* INSTRUCTIONS TO FOLLOW: Set down the line that has "Click the filter" and each line beneath it, through the last line of the entries, exactly and with no others.

* GIVEN INFORMATION:
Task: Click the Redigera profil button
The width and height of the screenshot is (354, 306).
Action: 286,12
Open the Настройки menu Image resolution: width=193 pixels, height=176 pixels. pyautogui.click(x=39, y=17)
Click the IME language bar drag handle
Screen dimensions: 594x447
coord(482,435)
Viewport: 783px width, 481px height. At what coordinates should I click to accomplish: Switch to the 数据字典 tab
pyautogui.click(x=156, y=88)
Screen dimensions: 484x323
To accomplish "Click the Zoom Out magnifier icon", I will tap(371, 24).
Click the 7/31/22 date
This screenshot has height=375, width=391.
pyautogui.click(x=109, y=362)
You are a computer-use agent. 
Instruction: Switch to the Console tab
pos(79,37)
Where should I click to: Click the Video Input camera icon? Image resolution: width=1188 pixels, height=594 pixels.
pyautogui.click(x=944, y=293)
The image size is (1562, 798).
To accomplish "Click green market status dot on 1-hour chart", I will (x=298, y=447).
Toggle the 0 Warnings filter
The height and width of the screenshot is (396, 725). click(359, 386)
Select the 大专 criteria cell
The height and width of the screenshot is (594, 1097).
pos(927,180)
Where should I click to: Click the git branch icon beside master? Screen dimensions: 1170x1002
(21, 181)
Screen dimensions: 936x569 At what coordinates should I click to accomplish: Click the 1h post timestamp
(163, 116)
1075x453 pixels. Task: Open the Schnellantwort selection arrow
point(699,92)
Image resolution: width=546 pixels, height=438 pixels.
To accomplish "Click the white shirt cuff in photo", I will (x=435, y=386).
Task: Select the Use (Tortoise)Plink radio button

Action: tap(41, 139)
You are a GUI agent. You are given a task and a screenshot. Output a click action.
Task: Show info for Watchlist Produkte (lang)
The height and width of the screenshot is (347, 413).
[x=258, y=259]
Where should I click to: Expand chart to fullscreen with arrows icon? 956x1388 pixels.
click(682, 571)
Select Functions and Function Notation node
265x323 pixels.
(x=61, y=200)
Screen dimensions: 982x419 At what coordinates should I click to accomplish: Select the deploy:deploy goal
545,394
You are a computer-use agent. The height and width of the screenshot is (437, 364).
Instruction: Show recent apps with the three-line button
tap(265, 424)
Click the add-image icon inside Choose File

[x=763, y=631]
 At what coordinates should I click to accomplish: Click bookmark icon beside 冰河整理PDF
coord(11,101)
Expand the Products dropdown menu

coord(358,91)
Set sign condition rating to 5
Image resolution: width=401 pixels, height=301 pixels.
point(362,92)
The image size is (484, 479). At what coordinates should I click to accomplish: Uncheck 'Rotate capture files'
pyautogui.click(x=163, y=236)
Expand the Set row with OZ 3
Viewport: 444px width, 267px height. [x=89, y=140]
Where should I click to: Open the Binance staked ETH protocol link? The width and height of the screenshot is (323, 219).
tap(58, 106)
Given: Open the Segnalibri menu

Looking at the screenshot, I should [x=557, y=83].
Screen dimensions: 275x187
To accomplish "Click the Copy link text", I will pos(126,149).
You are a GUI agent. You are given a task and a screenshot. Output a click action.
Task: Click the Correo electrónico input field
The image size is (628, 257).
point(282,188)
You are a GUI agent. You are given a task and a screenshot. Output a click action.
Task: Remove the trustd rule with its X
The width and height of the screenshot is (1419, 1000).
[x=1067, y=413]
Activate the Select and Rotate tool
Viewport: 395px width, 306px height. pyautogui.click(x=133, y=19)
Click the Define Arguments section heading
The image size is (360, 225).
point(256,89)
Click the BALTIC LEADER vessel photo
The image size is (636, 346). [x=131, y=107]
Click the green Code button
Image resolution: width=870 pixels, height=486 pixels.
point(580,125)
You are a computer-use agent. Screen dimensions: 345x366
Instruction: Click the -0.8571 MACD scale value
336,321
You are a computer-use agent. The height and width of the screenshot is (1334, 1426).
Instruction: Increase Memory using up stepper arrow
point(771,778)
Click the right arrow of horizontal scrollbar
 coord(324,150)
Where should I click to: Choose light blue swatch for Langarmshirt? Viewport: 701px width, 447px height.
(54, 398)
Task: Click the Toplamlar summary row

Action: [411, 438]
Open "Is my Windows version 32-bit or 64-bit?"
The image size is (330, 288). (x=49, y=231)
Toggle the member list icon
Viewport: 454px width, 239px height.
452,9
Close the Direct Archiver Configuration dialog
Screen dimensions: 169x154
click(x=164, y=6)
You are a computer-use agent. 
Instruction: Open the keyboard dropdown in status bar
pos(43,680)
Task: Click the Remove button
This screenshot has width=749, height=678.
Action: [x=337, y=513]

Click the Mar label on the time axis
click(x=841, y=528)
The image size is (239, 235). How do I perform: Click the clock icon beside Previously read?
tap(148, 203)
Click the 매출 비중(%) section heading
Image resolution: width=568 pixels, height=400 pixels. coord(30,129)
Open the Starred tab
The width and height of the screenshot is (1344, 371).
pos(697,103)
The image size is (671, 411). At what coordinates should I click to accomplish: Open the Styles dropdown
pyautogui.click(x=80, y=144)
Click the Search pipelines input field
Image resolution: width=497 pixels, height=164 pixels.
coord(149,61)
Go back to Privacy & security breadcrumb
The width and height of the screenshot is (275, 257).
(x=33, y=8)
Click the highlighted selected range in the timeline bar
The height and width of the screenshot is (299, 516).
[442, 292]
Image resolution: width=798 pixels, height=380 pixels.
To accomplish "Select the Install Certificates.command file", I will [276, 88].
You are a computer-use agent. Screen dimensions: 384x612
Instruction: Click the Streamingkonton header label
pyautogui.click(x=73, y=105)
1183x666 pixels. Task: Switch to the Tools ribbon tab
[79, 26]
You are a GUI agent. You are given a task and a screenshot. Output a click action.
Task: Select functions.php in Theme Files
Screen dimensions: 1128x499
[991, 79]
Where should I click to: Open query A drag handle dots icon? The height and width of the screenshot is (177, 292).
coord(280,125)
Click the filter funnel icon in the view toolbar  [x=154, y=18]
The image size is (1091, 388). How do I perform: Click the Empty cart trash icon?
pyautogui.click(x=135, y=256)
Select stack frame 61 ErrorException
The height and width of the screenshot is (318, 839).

* RESULT OF THE TASK:
Click the filter funnel icon in the view toolbar  [x=154, y=18]
The image size is (1091, 388). How do I perform: Click the Empty cart trash icon?
pyautogui.click(x=135, y=256)
Select stack frame 61 ErrorException
The height and width of the screenshot is (318, 839).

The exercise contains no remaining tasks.